綾瀬はるかが八重の役を演じたNHK大河ドラマ「八重の桜」(2013年)が注目されたのは、まだ記憶に新しいところです。幕末から明治にわたる日本の黎明期を先駆的生きた会津藩女性、山本八重(のち新島姓に)が主人公でした。新政府軍と戦火を交えた会津戦争で、娘時代の八重は男装し銃を手にして戦いました。その姿は、十五世紀に祖国フランスのために戦ったジャンヌ・ダルクになぞられました。のちの同志社大学の創立者新島襄との結婚後は、教育者として看護婦として茶道家として、当時の女性像を覆すほど分野を越えて活躍し、侍ウーマンと称されました。しかしその八重の生き方のバックボーンには、会津武士の精神性以上に、聖書の精神があったのです。

会津戦争から3年後の1871(明治4)年、八重の新しい人生が始まります。鳥羽伏見の戦いに敗れ、戦犯として斬首の刑に処せられたと聞いていた兄・覚馬から、京都で生きており、さらに京都府の顧問として働いているという便りが来たのです。その年の秋、八重と母たちは京都へと向かいます。京都に来ている八重が務めたのは、日本で最初の女学校「新英学校女紅場」でした。ここで八重は、寮の監督や機織りの指導をしつつ英語を学び、アメリカ人のゴードン宣教師が開いていたバイブル・クラスにも参加することになりました。すべては兄・覚馬の配慮でした。

八重にとって、聖書の出会いは衝撃的でした。「天地を造られた神が人間を愛しておられる」という教えは、彼女の心をとらえました。感動のあまり、務める女学校で聖書を配布しますが、当時はキリスト教に対する誹謗中傷があった時代、八重はその女学校を解雇されてしまいます。しかし八重は、「かまいませんわ。これで聖書を勉強する時間が取れますもの」と動じなかったといわれます。

1875(明治8)年4月、覚馬は。京都の博覧会見物に来ていた新島襄という元・安中藩士と知り合います。彼は日本を脱出してアメリカでクリスチャンになり、10年ぶりに日本に帰ってきていたのです。「日本に、聖書を土台とした知と徳の両方を育成する学校を建てたい」という新島襄の熱意に心打たれ、覚馬は自らが所有していた土地を提供し、新島襄と共に新しい学校「同志社」の設立発起人となりました。

キリスト教を熱く信仰する新島襄との出会いによって、八重の信仰も深まっていきます。1876(明治9)年1月2日、八重が洗礼を受けました。
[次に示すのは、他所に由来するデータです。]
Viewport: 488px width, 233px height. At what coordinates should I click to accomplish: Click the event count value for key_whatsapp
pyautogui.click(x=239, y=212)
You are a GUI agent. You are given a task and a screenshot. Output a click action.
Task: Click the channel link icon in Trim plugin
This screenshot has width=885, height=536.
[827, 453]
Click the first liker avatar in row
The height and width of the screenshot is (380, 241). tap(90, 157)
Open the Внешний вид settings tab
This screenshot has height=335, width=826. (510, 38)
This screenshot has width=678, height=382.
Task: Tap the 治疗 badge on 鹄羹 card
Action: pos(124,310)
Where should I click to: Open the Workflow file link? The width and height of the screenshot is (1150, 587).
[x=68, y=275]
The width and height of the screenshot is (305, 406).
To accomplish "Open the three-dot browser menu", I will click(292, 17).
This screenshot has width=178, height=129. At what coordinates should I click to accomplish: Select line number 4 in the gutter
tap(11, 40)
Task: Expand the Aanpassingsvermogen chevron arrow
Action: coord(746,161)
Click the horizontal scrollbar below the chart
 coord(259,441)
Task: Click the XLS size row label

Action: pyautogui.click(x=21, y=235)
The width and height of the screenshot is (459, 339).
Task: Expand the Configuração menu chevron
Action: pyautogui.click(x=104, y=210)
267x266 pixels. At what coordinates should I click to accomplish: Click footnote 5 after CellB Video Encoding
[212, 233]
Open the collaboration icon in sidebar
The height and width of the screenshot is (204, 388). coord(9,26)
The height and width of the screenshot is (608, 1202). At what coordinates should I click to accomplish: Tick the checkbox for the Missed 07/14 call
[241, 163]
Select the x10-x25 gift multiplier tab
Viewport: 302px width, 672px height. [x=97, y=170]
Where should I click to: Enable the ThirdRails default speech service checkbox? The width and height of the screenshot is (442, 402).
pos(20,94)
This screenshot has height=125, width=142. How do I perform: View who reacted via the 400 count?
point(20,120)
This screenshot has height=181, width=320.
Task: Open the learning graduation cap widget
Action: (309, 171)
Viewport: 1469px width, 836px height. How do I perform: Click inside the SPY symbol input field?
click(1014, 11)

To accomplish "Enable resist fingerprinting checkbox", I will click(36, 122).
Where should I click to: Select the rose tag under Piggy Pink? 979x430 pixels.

とはいえ、洗礼を受けたら首を斬られると噂された時代です。それでも、「キリストに従う」という八重の決心は揺るぎませんでした。八重の大好きだった讃美歌の1節に、こうあります。

いつくしみ ふかき 主の手にひかれて

この世のたびじを あゆむぞ うれしき

その翌日、デーヴィス宣教式の詩式で、新島襄と八重は結婚式をあげました。それは、日本で初めてのキリスト教式結婚式でもありました。

新島夫人となってからの八重は、病弱な夫を助け、新島が地方に伝道旅行をすればそれに同行し、北は北海道から南は九州まで、夫婦ともどもに各地の教会を尋ねました。また、新島が京都で教会を開いたときは、牧師夫人としてその働きを支えました。動乱の日本にあってキリスト教の精神は、八重をはじめ明治の偉人たちに人知れず大きな影響を与えました。彼らを魅了してやまなかったものは何だったのでしょうか。新島襄は、「キリスト教には真理がある」と公言してはばかりませんでした。あなたも、人生に大きな影響を与える聖書のことばにふれてみませんか。